“Tun (Dr) Mahathir (Mohamad) and Ismail Sabri (Yaakob) had appealed (to the Singapore government),” N Surendran, a former MP, said.

In 2018, during his second stint as prime minister, Mahathir had written to the Singapore government asking for a stay of execution of P Prabu. Prabu was, however, executed.
A year later, then law minister Liew Vui Keong wrote to Singapore seeking clemency for P Pannir Selvam, who is presently on death row in Singapore.
In 2021, Ismail had written to his counterpart, Lee Hsien Loong, appealing for leniency for KD Nagaenthran on “humanitarian grounds”. Nagaenthran was, however, executed the following year.
Surendran, an adviser to Lawyers for Liberty, described as “meaningful” the appeals made by Mahathir and Ismail.
“It made a very big difference, certainly to the families.

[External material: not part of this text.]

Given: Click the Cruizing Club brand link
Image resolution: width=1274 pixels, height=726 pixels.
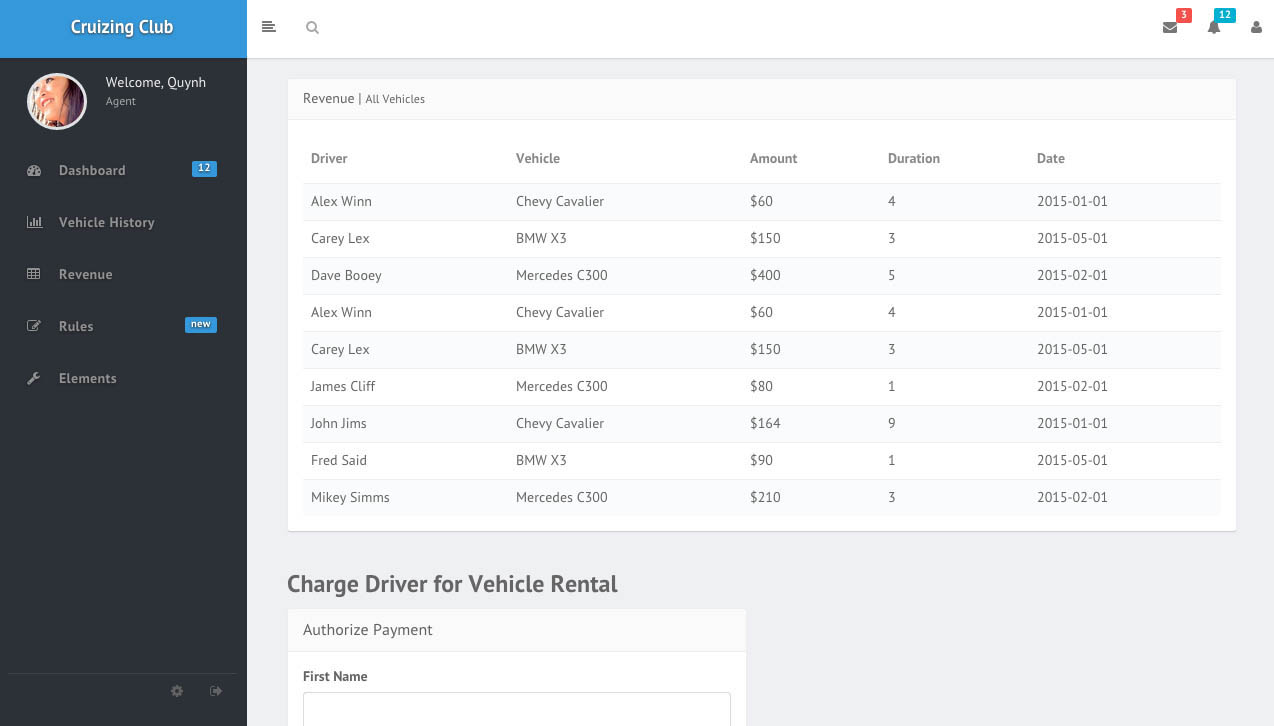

It made a very big difference because I was in touch with those families.
“It was a consolation to the family members that the government, the prime ministers, were speaking up for them,” he said.
Earlier this evening, Surendran was among those who took part in a candlelight vigil in front of the Singapore high commission in Kuala Lumpur for his client, K Datchinamurthy.
Datchinamurthy is scheduled to be executed in Singapore tomorrow for smuggling 44.96g of diamorphine into the city-state.
He was arrested in 2011 and sentenced to death in 2015. He was scheduled to be executed in 2022 but obtained a stay of execution pending a legal suit against the Singapore government over his death sentence.
He is one of four Malaysians on death row in Singapore whom the Human Rights Commission of Malaysia mentioned earlier this month in urging the government to intervene in their executions.
The other three are Pannir Selvam, S Saminathan and R Lingkesvaran.